PRESSURE REGULATION OF HUMAN TRABECULAR MESHWORK GENES

人类小梁网基因的压力调节

• 批准号: 6702361
• 负责人: Teresa Borras
• 金额: $ 22.13万
• 依托单位: UNIV OF NORTH CAROLINA CHAPEL HILL
• 依托单位国家: 美国
• 财政年份: 2000
• 资助国家: 美国
• 起止时间: 2000-08-01 至 2004-07-31
• 项目状态: 已结题
• 来源: https://reporter.nih.gov/project-details/6702361
• 关键词: extracellular matrix; free radical oxygen; gene expression; gene induction /repression; genetic library; genetic regulation; homeostasis; human tissue; interleukin 6; intraocular aqueous flow; intraocular pressure; microarray technology; nucleic acid hybridization; organ culture; polymerase chain reaction; postmortem; substance P; trabecular meshwork; transfection /expression vector

Cells of the human trabecular meshwork (TM) are constantly exposed to fluid mechanical forces generated by the intraocular pressure/flow of aqueous humor. Exposure to these forces can modulate the expression of many genes involved in aqueous humor physiology and pathophysiology.

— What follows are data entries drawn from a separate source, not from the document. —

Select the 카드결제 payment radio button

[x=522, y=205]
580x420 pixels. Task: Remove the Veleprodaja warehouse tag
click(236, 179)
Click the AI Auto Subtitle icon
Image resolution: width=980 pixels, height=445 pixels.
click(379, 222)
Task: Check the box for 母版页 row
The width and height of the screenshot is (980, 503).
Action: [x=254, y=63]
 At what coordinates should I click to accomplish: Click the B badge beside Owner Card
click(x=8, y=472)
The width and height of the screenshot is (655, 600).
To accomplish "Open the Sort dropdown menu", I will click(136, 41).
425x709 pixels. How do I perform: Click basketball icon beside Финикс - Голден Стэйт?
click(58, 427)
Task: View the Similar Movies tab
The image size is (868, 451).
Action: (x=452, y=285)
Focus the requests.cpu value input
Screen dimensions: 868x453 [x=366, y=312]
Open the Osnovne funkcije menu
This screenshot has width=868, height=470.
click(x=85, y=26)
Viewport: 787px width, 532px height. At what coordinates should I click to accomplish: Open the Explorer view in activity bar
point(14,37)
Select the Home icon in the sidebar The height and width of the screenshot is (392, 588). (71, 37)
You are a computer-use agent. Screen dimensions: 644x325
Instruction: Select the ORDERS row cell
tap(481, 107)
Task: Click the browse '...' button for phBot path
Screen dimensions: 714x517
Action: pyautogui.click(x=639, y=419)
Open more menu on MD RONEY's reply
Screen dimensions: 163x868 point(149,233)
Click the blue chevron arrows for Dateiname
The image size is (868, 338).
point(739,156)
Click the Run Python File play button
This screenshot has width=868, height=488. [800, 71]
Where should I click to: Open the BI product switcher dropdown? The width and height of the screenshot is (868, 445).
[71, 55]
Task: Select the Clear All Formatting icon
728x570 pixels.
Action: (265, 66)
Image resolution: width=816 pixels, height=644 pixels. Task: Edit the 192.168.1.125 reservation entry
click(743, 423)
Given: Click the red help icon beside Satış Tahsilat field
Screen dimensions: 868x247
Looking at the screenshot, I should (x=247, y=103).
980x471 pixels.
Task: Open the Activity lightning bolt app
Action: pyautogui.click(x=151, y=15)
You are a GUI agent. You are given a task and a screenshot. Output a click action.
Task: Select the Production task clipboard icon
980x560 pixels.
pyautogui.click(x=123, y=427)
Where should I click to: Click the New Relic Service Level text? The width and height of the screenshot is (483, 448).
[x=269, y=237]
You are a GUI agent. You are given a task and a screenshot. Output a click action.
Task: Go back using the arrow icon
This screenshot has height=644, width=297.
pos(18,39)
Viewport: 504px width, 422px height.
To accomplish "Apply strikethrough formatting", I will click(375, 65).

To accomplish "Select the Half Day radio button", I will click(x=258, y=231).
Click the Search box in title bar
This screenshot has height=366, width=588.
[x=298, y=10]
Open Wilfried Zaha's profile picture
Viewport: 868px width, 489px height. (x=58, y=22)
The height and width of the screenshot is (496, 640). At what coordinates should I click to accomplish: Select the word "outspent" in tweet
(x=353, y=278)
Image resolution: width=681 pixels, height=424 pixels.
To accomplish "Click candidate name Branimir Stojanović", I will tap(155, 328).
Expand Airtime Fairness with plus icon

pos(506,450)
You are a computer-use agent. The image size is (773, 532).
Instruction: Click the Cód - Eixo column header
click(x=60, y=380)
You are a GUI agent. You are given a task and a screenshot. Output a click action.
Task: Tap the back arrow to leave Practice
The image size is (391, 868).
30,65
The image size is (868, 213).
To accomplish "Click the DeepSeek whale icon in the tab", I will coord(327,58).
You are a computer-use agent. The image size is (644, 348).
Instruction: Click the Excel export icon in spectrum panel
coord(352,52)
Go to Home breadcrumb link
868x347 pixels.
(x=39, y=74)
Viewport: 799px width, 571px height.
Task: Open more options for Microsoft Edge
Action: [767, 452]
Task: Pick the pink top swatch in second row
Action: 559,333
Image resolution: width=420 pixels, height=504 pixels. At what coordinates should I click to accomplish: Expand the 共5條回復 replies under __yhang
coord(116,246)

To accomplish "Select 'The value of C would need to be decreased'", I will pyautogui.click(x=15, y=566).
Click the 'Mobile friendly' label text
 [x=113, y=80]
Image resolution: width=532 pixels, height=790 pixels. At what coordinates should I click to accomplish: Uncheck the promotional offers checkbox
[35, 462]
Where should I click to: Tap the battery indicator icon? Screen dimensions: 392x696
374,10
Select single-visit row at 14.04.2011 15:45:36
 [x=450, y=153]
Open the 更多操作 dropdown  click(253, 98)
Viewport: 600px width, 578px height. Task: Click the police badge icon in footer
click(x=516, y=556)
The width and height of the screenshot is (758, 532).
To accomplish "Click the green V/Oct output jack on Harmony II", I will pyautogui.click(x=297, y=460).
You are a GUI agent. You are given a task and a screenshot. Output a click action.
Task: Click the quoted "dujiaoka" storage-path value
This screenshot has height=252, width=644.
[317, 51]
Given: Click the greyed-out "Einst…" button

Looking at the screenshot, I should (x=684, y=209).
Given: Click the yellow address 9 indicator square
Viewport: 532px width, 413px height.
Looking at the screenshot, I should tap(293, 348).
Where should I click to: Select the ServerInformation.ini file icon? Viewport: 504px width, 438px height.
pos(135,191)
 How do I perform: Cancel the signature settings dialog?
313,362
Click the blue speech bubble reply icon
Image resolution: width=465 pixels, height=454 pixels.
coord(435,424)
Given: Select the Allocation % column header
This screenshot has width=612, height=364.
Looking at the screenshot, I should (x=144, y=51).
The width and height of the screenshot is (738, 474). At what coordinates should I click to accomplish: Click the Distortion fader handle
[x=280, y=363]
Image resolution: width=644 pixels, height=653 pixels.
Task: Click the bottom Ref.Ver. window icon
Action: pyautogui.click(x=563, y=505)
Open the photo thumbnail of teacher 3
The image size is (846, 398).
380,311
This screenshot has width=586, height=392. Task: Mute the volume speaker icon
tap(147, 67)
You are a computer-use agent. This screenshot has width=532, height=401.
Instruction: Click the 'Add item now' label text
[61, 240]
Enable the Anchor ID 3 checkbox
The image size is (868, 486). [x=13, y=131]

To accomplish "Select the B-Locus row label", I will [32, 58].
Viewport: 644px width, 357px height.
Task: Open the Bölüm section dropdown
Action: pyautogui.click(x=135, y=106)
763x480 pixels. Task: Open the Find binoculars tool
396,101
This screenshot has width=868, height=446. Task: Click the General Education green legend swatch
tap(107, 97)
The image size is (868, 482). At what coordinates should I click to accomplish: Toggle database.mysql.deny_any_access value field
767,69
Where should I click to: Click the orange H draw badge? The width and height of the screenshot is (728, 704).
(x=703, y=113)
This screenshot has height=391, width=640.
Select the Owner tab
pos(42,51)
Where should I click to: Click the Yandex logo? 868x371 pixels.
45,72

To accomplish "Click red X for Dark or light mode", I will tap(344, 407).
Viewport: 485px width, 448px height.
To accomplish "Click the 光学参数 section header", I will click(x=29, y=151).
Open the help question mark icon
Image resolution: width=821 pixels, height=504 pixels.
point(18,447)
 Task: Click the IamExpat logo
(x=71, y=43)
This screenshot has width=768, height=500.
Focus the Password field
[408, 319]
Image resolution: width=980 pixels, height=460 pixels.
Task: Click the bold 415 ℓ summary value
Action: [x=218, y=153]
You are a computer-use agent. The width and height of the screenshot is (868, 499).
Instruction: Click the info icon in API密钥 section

Elevated intraocular pressure (IOP), present in most forms of glaucoma, is known to affect structure and function of the TM. After 6 h elevated IOP, we found eleven genes to be consistently up-regulated in the human TM: interleukin-6, preprotachykinin-1, secretogranin-II, cathepsin-L, stromelysin-1, thymosin-beta4, alpha-tubulin, alphaB-crystallin, glyceraldehyde-3-phosphate dehydrogenase, metallothionein and Cu/Zn superoxide dismutase. The gene encoding TIGR/MYOC was up-regulated after 7 days. Our general hypothesis is that regulation of IOP is governed in part by the coordinated expression of TM genes. Specifically, we hypothesize that early response to elevated IOP would induce genes involved in maintaining homeostatic mechanisms of outflow regulation whereas sustained elevation of IOP would induce genes whose adverse products would be associated with pathological mechanisms. Finally, we hypothesize that the products of genes induced at 6 h predict mechanisms regulating outflow resistance that might be similar to those regulating vascular permeability. To test these hypotheses we propose to identify human TM/Schlemm's canal (SC) genes that are differentially expressed after 1 h, 48 h and 7 days exposure to an elevated pressure insult. We also propose to examine mechanisms of cellular permeability in human outflow cells and organ cultures under conditions of elevated pressure and over/under expression of selected genes. Our strategy includes perfused human anterior segment cultures, exponential amplification libraries, high- density cDNA arrays and adenoviral technology. This approach provides adequate mechanical stimulus (pressure drop), genetic homogeneity (paired eyes), libraries with small amounts of tissue and efficient gene delivery system. Even if some of the selected genes or mechanisms would appear to be not of primary relevance on the regulation of IOP, the identification of human TM/SC genes in the arrays will provide important new information on the coordinated gene expression of the outflow system under mechanical stress.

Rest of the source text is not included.